There are a handful of tools in SonarWiz, that, together, can help you make quick work of putting together a survey time estimate.
After creating a project in the intended location/zone, create or import a closed polygon feature matching the area to be surveyed. In this example I’ll import a 1.8km x 1.9km rectangle from a shapefile; if no vector representation of the area is available, making a closed polygon feature by hand will do for a quick estimate.

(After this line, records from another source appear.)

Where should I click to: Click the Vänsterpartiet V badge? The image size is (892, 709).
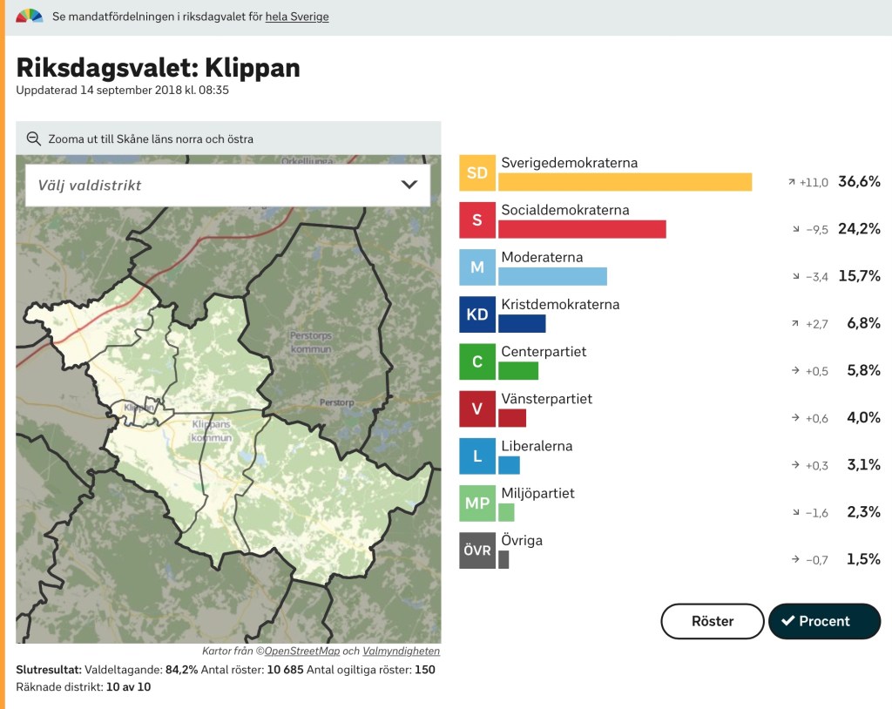point(477,409)
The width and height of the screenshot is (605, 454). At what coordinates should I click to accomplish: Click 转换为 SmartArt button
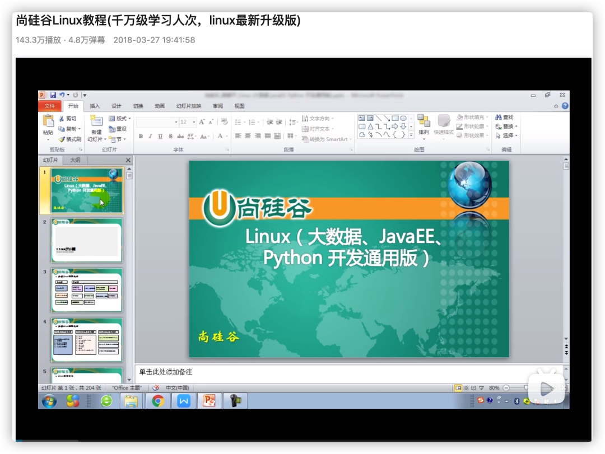325,139
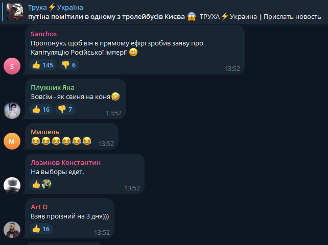This screenshot has width=328, height=245.
Task: Click the Прислать новость link in header
Action: click(x=292, y=16)
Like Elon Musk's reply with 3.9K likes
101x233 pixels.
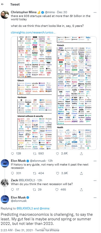coord(57,173)
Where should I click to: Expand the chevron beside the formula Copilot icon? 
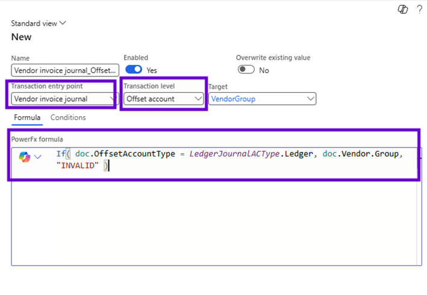[x=38, y=157]

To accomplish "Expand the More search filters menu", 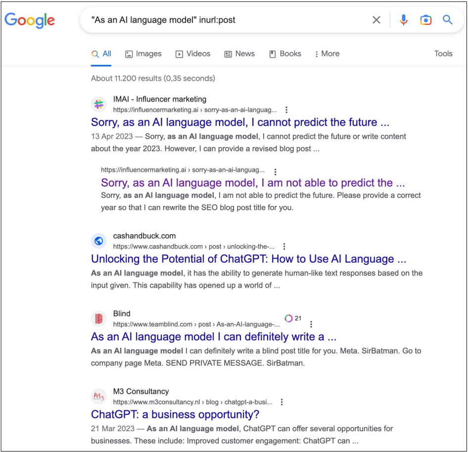I will [x=327, y=54].
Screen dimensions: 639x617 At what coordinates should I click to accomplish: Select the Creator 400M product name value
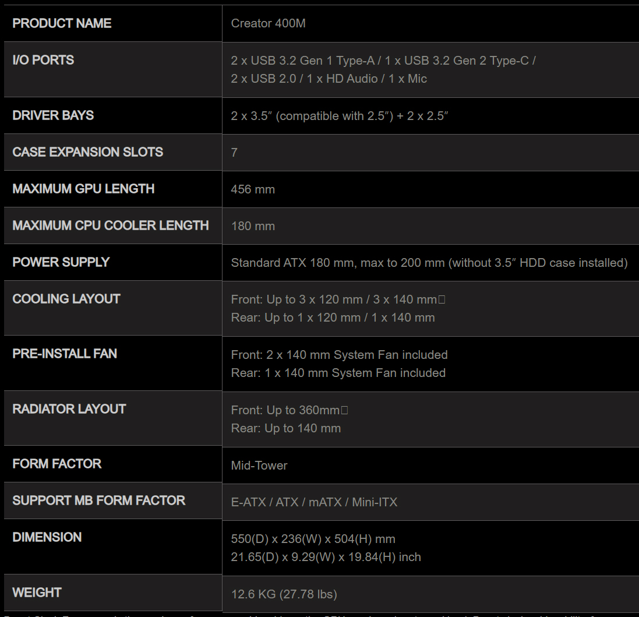268,24
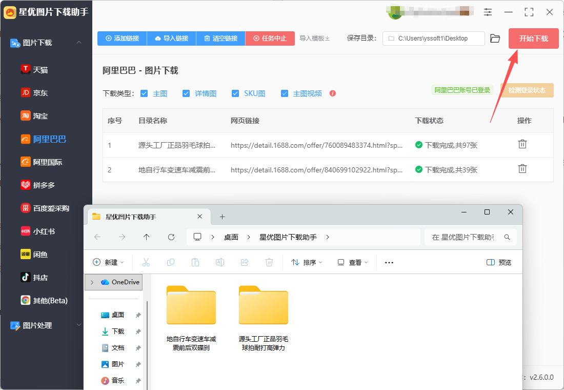Open a new Explorer tab with plus
This screenshot has width=564, height=390.
[222, 217]
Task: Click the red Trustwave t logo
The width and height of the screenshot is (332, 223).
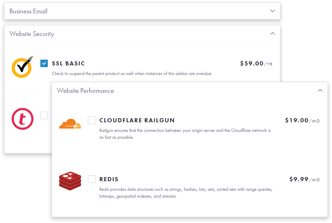Action: 23,119
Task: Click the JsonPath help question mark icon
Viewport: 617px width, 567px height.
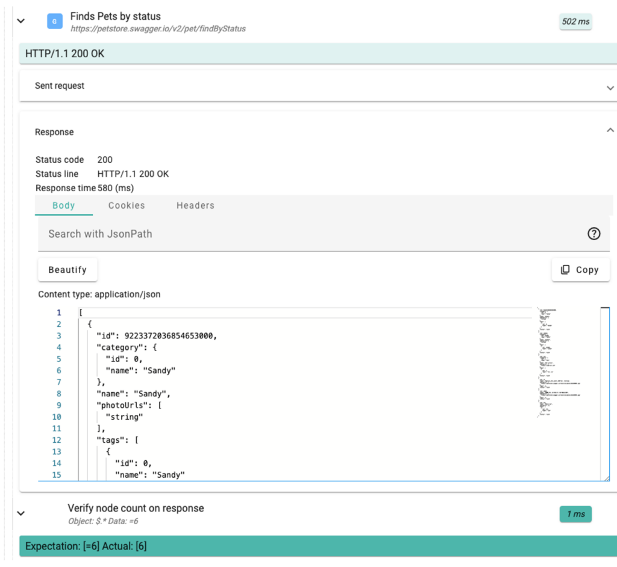Action: (x=594, y=234)
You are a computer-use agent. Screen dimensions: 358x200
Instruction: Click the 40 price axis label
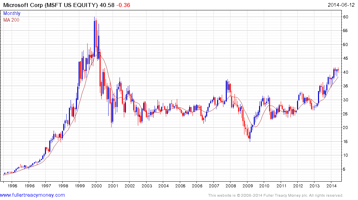tap(345, 72)
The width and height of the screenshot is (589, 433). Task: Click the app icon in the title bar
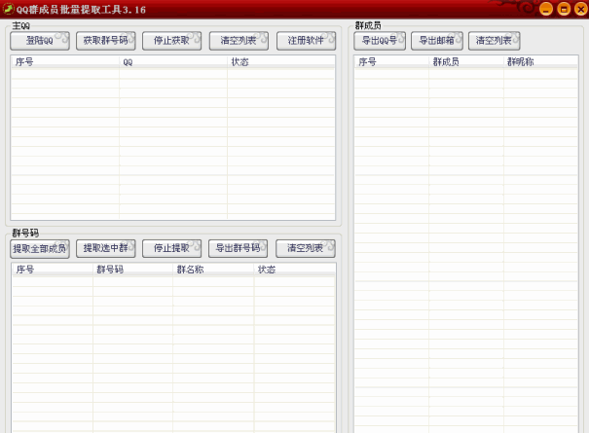9,9
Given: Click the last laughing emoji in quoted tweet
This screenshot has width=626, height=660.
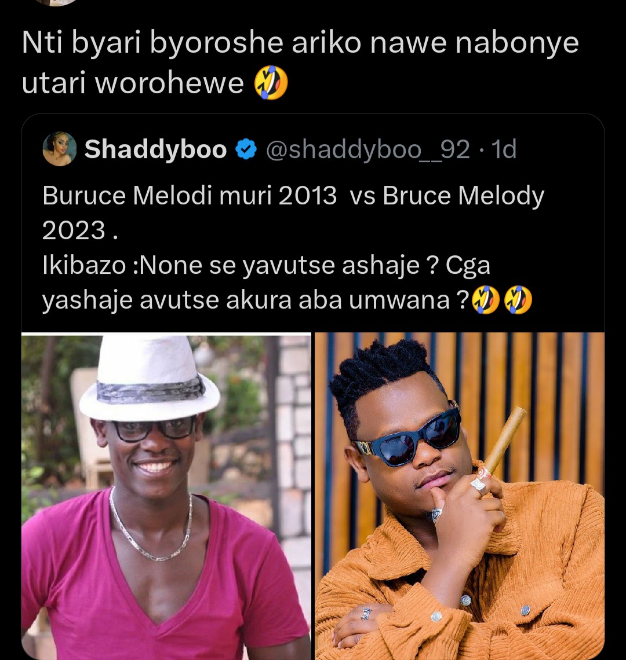Looking at the screenshot, I should pyautogui.click(x=518, y=300).
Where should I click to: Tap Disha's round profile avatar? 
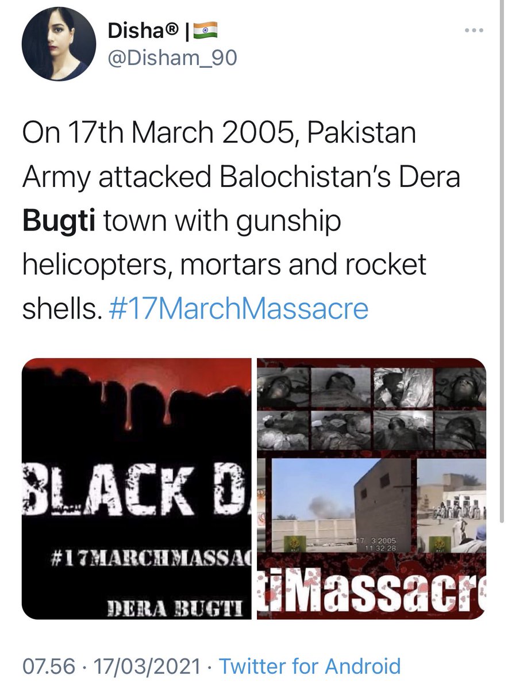coord(59,44)
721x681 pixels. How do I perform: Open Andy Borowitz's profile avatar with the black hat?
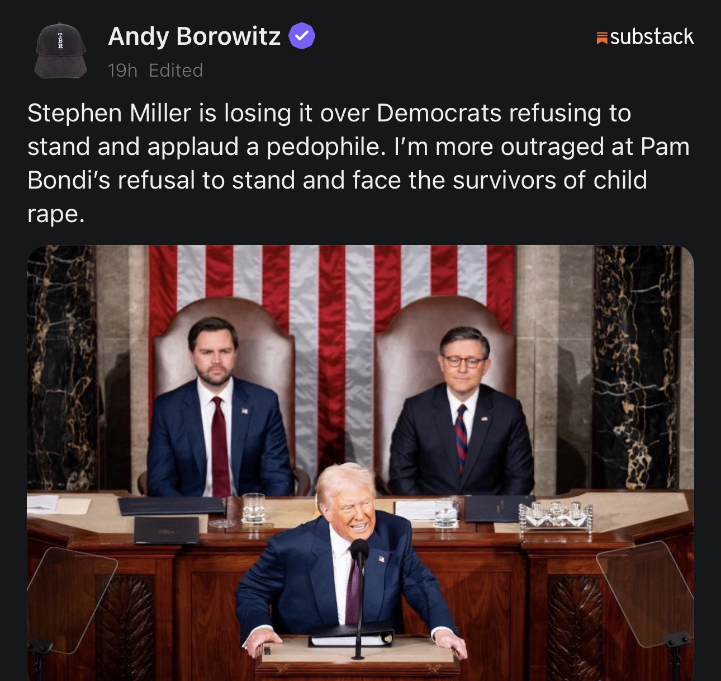(60, 51)
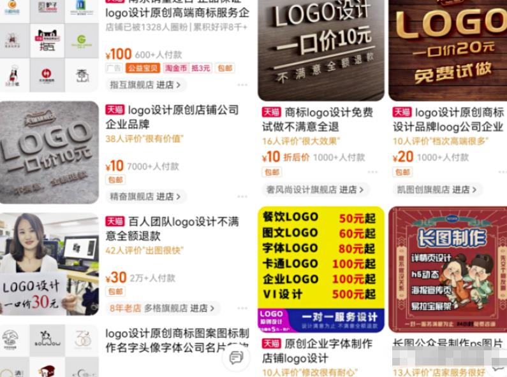Enter 精奋旗舰店 via 进店 chevron
Viewport: 507px width, 377px height.
tap(168, 196)
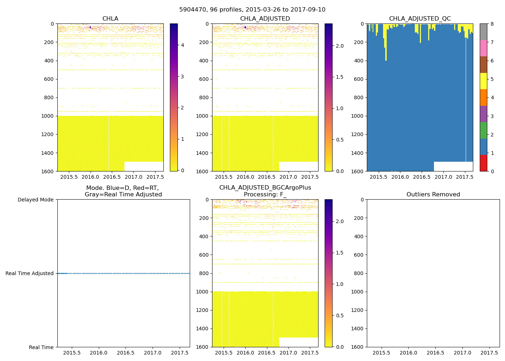Click the Outliers Removed plot title
Viewport: 505px width, 361px height.
pyautogui.click(x=433, y=195)
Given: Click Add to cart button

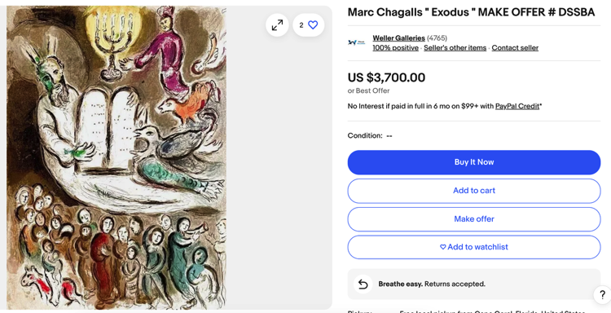Looking at the screenshot, I should point(474,191).

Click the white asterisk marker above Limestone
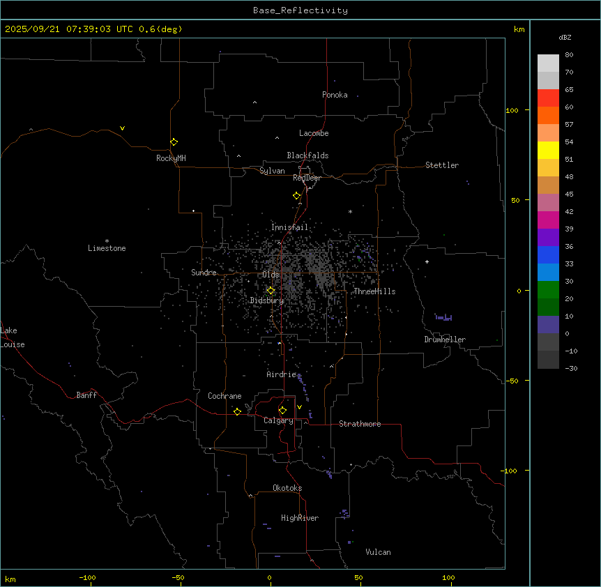107,241
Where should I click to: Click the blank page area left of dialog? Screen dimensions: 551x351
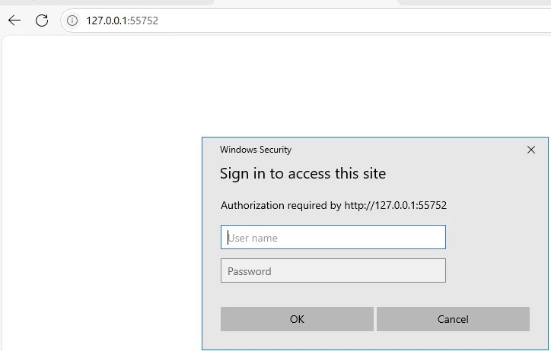(x=99, y=228)
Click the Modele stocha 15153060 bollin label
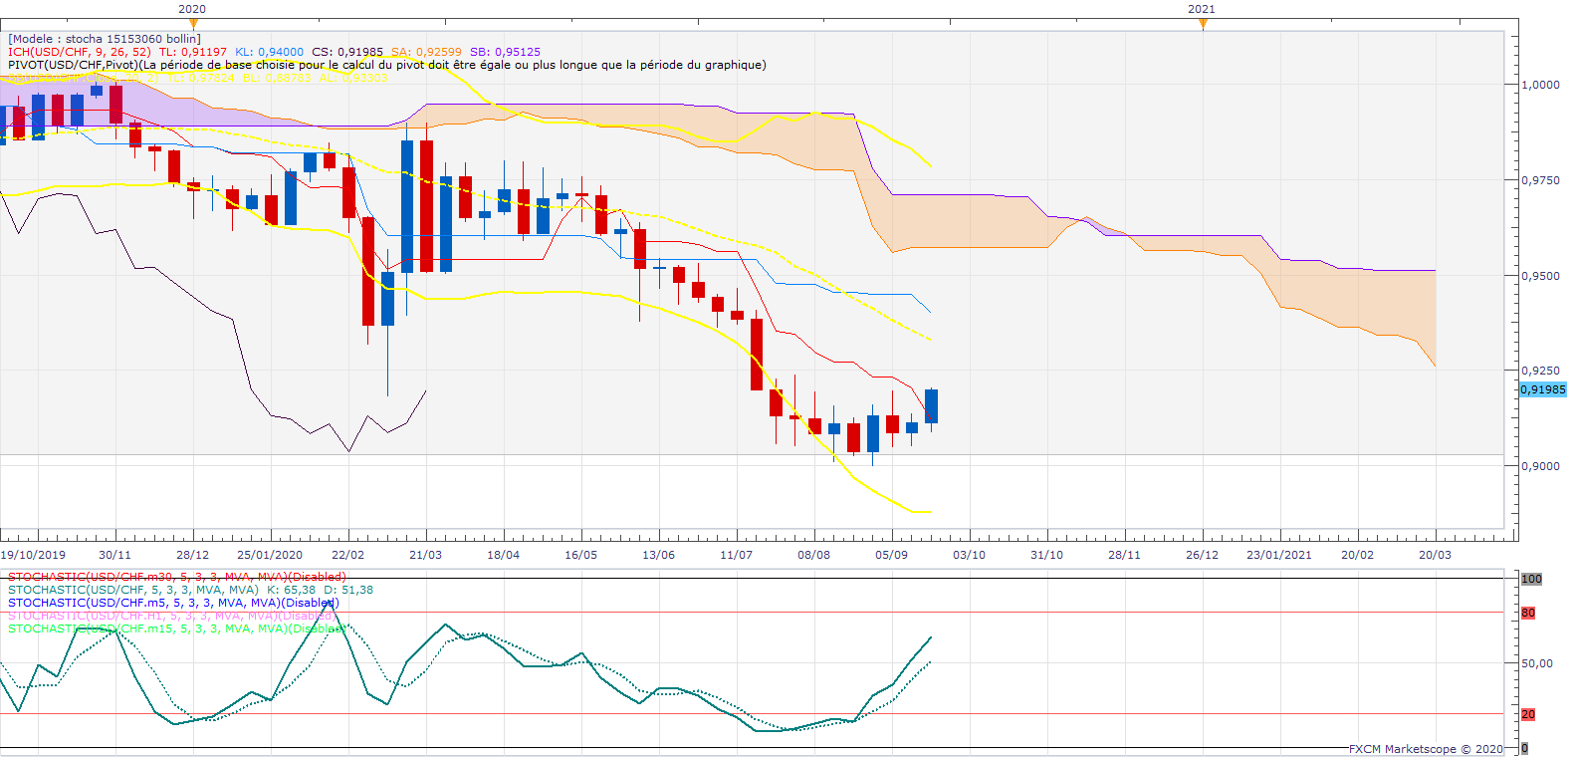Viewport: 1576px width, 757px height. (105, 39)
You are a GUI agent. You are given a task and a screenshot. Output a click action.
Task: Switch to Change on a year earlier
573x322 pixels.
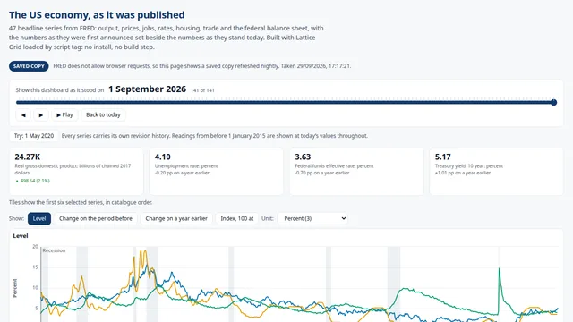click(x=176, y=218)
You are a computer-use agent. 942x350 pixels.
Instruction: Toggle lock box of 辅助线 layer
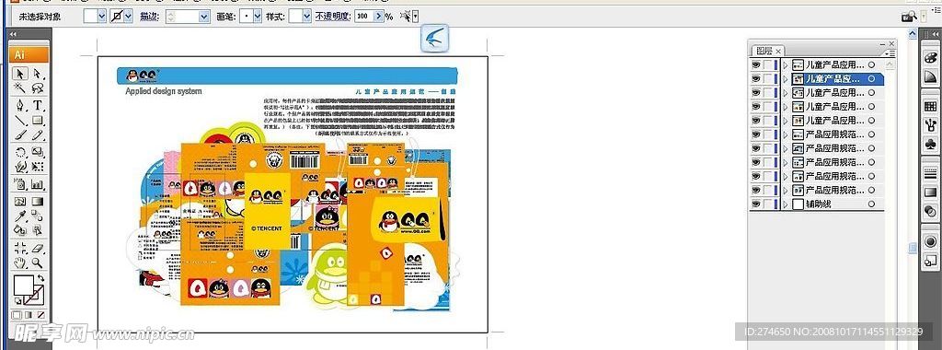pyautogui.click(x=768, y=204)
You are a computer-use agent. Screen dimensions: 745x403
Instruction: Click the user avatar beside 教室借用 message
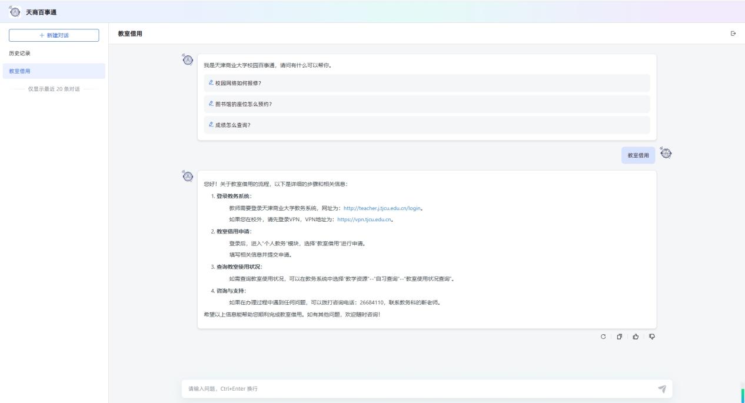click(x=666, y=154)
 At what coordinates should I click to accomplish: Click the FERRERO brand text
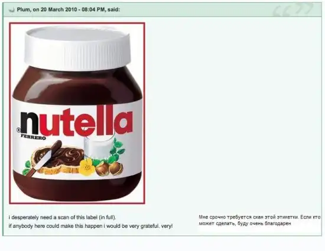coord(34,137)
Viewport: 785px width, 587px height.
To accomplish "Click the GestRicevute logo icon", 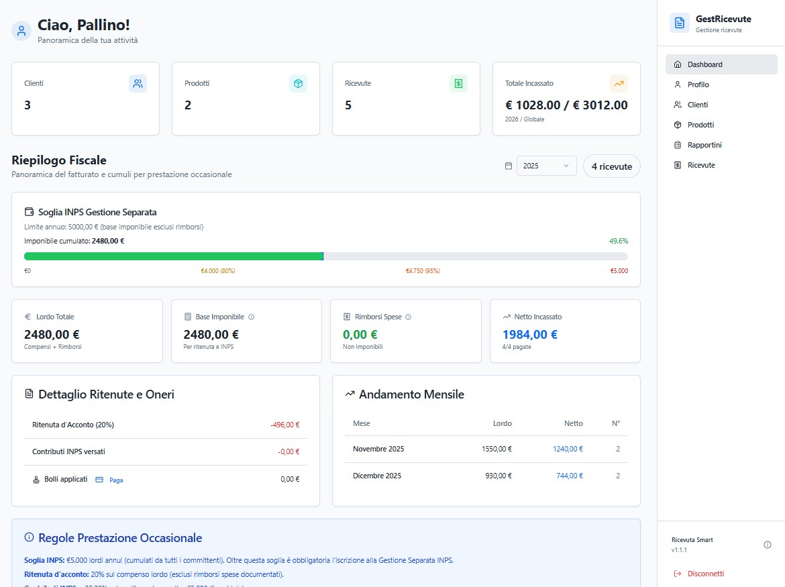I will [680, 23].

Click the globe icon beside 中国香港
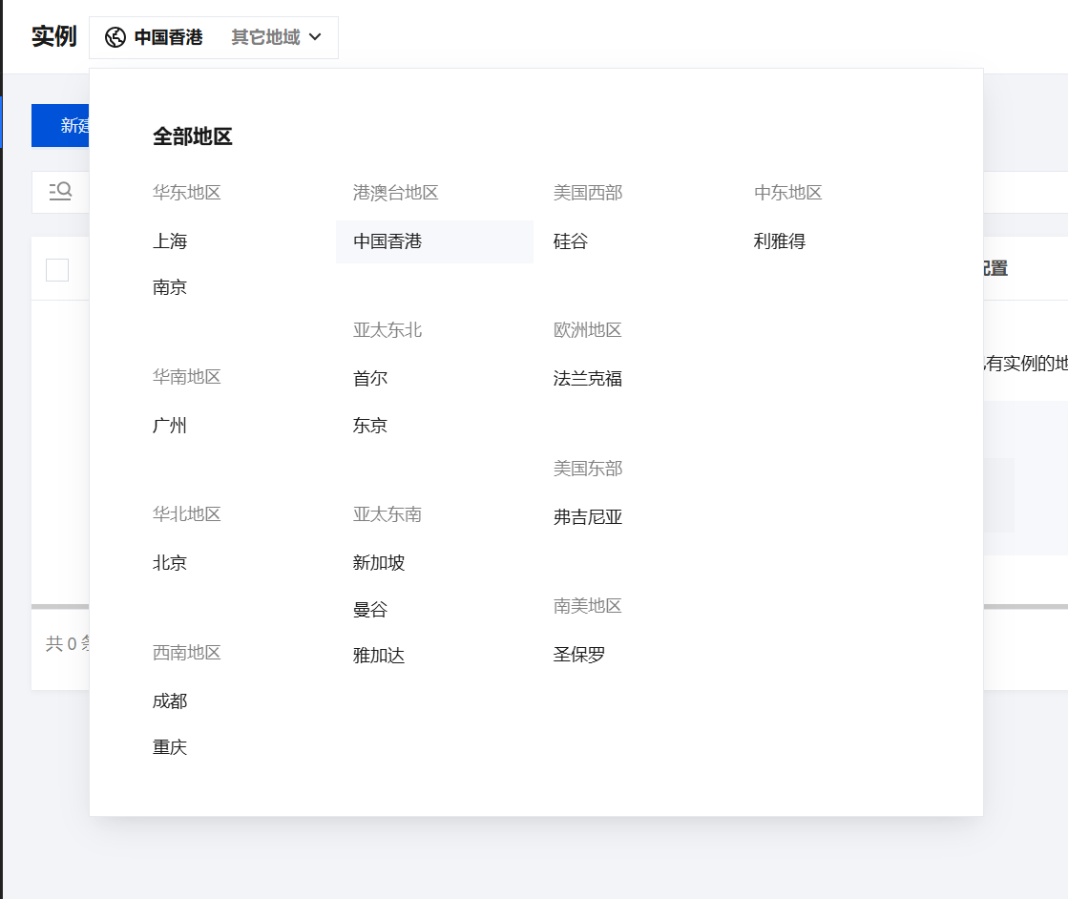pos(115,37)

Right-click the Features node of the Explorer tree and select “Import…” to open the feature import window:
In this case, I’ve chosen a shapefile containing just one rectangle, resulting in a feature that looks like this:
Right-click the new feature in the Explorer tree and select the “Build Survey Lines in Selected Feature…” menu item. This will invoke a tool that will let you fill a polygon with survey lines of a given spacing and orientation:
Here, SonarWiz will fill the area using the efficient survey pattern (see Patrick’s article from the Times, issue four), running approximately east-west lines. I’ve nudged the bearing by a degree to account for the grid convergence angle at this location, to better match the orientation of the lines with the feature they’re filling. Accepting these values produces a set of survey lines like this:
From the Data Acquisition toolbar, launch the survey line manager window:
Click the “Survey Time…” button near the right edge to bring up the survey time estimator:
Here, I’ve chosen a speed of four knots, having determined that there’s sufficient along-track resolution at that speed. Turning time between lines is estimated at 30 seconds. Clicking the “Report…” button at the bottom of the window will write out a CSV file with survey time estimates per line. A little spreadsheet formula work gives us an overall estimate of 377 minutes – around six and a half hours to cover a bit less than four square kilometers.
That’s all there is to it. In just five minutes or so, I’ve got a rough estimate of the time it would take to cover this area, and by repeating the last couple steps, I can do the same for varying speeds. Further, I’ve got a working set of survey lines to use with SonarWiz’s realtime and helm display tools when on the water.